Amazon will use artificial intelligence and no longer real actors to dub movies and series Available on its streaming platform Prime Video. This was announced by Jeff Bezos’ company by anticipating that a first lot of 12 films and series intended for the Latin American market including the films “Mi Mama Lora” (2016) and “Long Lost” (2018) and the animated feature film “The legend of El Cid” (2003).
“To make its vast streaming catalog accessible to multiple users, first videos will begin to offer dubbing based on artificial intelligence for film and series that otherwise would not be dubbed“As a human actors, said Amazon. YouTube was the first video platform to open completely to dubbing through artificial intelligence.
After a test phase, starting from December the site gave the creators to be the opportunity to be automatically dubbed. A video published in English is now dubbed, through artificial intelligence, in French, German, Hindi, Indonesian, Italian, Japanese, Portuguese and Spanish. If published in one of these languages, it will be dubbed only in English. However, it is Only of videos made by the creators, not of films or series.
Amazon states that professionals will control The quality of dubbing before it is put online. The supporters of dubbing through artificial intelligence claim that this allows you to offer in several languages films that are not popular enough to make the dubbing economically sustainable. Critics warn against the threat it represents for the World dubbing industry.

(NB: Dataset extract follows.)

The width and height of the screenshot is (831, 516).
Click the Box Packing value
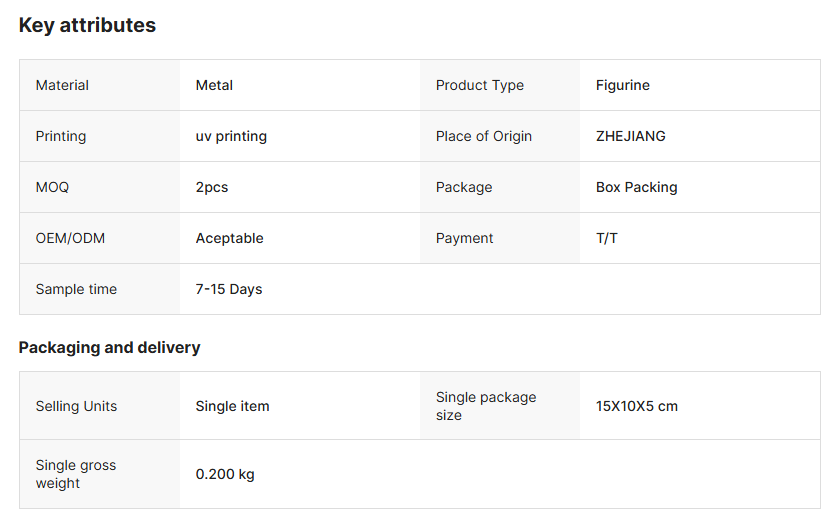tap(636, 188)
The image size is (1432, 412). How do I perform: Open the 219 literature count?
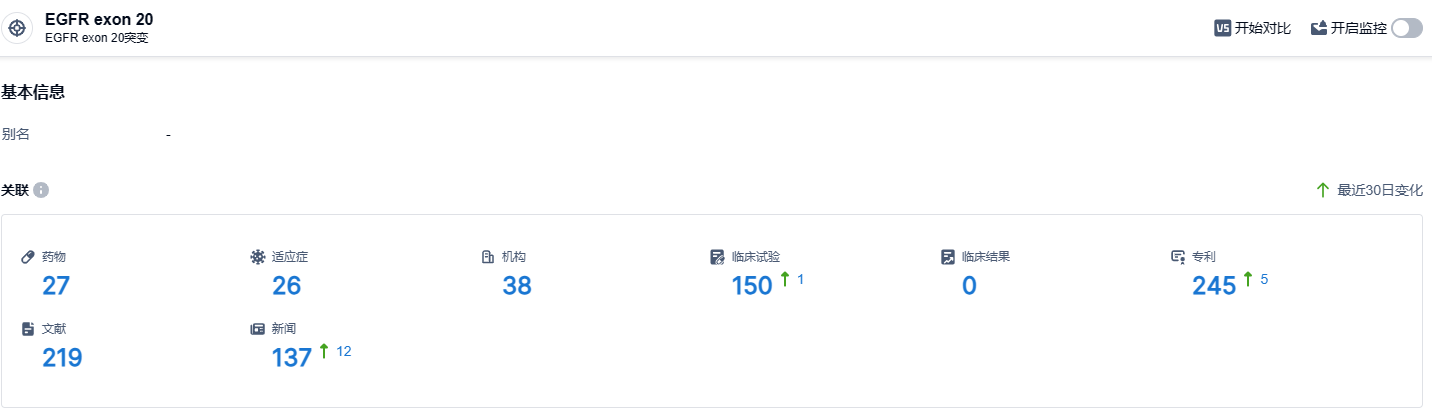tap(62, 357)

Several start-ups launched in this niche And they are already offering successful products, such as Deepduub, who even manages to modulate the accent of the character in a certain language. At the beginning of January, Lumiere Ventures announced that the film “Armor”, with Sylvester Stallonewill be released on first videos in France with a dubbed version in French that recreates, thanks to artificial intelligence, the actor’s voice Alain Dorval Which was Stallone’s French voice in about thirty films, but disappeared in February 2024. The story triggered the indignation of the dubbing industry in France.